Karmiciel Wszy

Album Title: 
Torre Bert
Release Date: 
Wednesday, January 27, 2016
Label: 
Distribution: 
Review Type: 

Karmiciel Wszy is a Polish artist / sound composer that recently released a handful of material on labels such as BDTA, Cvlminis, Lighten Up Sounds or Jasień, as well as an album via the impressive Frozen Light label from the Russian Federation. The latter is called Torre Bert, which is actually the name of a non-official tracking station somewhere in Italy. In the fifties and sixties of last century, two brothers picked up so-called space telemetry signals, including vocal samples from astronauts. The question was, and still is, after such a long time: was it real or was it cheating? In each case, many theories were born, and those recordings formed a basement for quite some sonic experiments. The very same goes for this newest Karmiciel Wszy release.

This four-track album turns some of those sounds into a professionally pressed compact disc, which is limited to an edition of three hundred hand-numbered copies. The lay-out by Joanna John is pretty minimal yet fundamentally beautiful, and the album was mastered by no one else but James Plotkin (think: Aidan Baker, Theologian, Dirk Serries, Of Spire & Throne, Stumm, Conan, Yodok III and hundreds of others).

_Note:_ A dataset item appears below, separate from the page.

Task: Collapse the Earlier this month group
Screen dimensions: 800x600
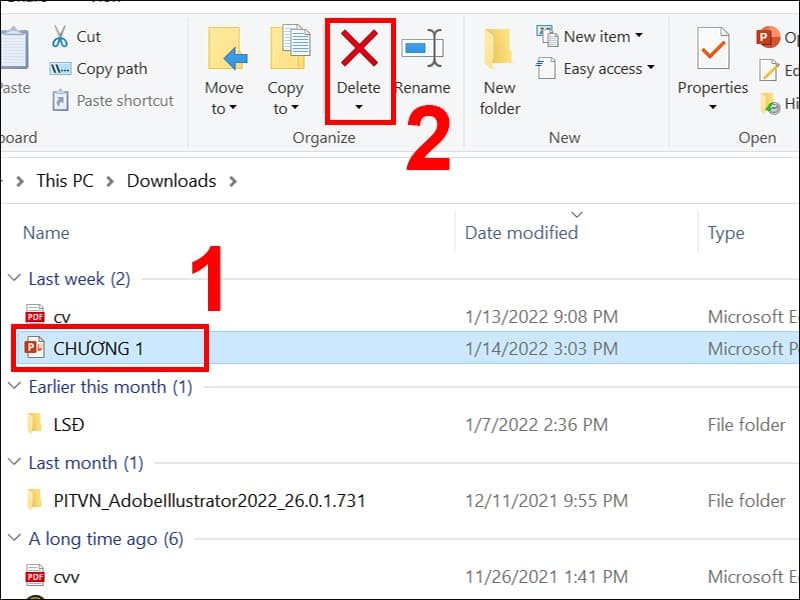Action: 13,387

Torre Bert, which lasts for more than forty minutes, opens with Georgi (Dobrovolski), which is the shortest piece, but so unbelievably ominous. It’s a creepy and otherworldly ambient Drone that grabs the listener by the throat. Viktor (Patsayev) initially starts off like a post-dimensional soundwave, a minimal and archaic evocation of obscure rituals, reminding me to some of the chilliest pieces on Hexerei Im Zwielicht Der Finsternis by Aghast, at least sound-wise. The long-stretched drone-scape permanently climbs and descends, permanently taking the listener on a nihilistic trip through the vast emptiness of the Cosmos, towards endlessness and nothingness. With the third track, Ludmila (Tokov?), Karmiciel Wszy go even deeper into anti-matter soundwaves, creating a horrific web of minimal drones and ambient noises, combining the transcendental aspects of nihilism with semi-ritual obscurity from an unreachable, hollow dimension that we can’t experience consciously. Are those vocal samples at the end fake constructions in order to create a conspiracy theory, or is there a real truth going on? Anyway, Torre Bert and with Valentin (Bondarenko?), and this composition differs from the three first ones. Valentin is less minimal and nihilistic, but richer in sound and execution. This track combines haunting synth sounds, some weird sampling, and actually I think there is quite some (older) Raison d’Être going on. This piece is mesmerizing in a warm sense, and permanently arousing, I think.

But as a matter of fact, this whole journey exhales breath-taking mystery, and the essence of the concept, the lost cosmonauts (search the net for more info in case you’re intrigued by such stories, whether they’re true or not), gets fully expressed by the sonic creations of Karmiciel Wszy.